§ EXERCISE REQUIREMENTS: Transcribe part of the mailing list reply about the Snappy RPi2 image below, beginning with the words "As a result" and stopping after "build for it.".

§ SELECTED PASSAGE:
START
Snappy RPi2 stable image #3 now available

Ricardo Salveti de Araujo ricardo.salveti at canonical.com
Thu Jun 18 11:51:00 UTC 2015


On Wed, Jun 17, 2015 at 2:56 PM, Niklas Wenzel
<nikwen.developer at gmail.com> wrote:
> Hi Oliver,
>
> Thank you very much for your reply. Just to get that right: I didn't want to
> criticize your work in any way!
> I just think that if a post on a company's blog talks about a "very
> successful collaboration" between two companies or organizations, it implies
> that there is official support. That being said, I have to say that I'm
> pretty disappointed by the marketing department promising things which
> aren't met.

As a result of the collaboration between both sides we now have a
working snappy ubuntu core image for it, the main question remains
regarding the official support for the board.

The problem we have is that the current kernel we use for RPi2 is not
the upstream one, and maintaining a separated tree is quite a bit of
work. For the other targets we have (like beaglebone) it is a lot
easier since we can just use the upstream generic kernel that the
kernel team already maintains and publishes (the same tree you use on
your desktop), so it's just a matter of providing a build for it.

Since we're not currently doing the upstreaming work for the kernel
tree (so it could also be produced from the same generic tree we use),
and not pushing security/stable updates for it (but instead creating
builds once we get updates from https://github.com/raspberrypi/linux
from time to time), we're not saying it's officially supported. As
Ogra also said earlier, we'd also need to have all the bits and pieces
available in the archive, and then have the resulted binaries imported
by our system-image server (having it all upstream would make it a lot
easier since we'd just be consuming the packages that are already in
the archive).
END
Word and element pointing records
START
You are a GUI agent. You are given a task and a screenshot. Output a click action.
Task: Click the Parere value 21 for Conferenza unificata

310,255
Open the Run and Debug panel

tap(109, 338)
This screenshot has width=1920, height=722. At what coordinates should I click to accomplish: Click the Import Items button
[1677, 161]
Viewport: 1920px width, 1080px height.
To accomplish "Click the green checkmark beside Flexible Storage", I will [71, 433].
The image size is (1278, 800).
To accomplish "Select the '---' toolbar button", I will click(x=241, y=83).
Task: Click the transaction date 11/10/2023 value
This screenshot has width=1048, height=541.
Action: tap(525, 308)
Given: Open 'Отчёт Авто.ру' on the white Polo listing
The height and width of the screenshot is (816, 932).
END
§ FULL SOLUTION:
As a result of the collaboration between both sides we now have a
working snappy ubuntu core image for it, the main question remains
regarding the official support for the board.

The problem we have is that the current kernel we use for RPi2 is not
the upstream one, and maintaining a separated tree is quite a bit of
work. For the other targets we have (like beaglebone) it is a lot
easier since we can just use the upstream generic kernel that the
kernel team already maintains and publishes (the same tree you use on
your desktop), so it's just a matter of providing a build for it.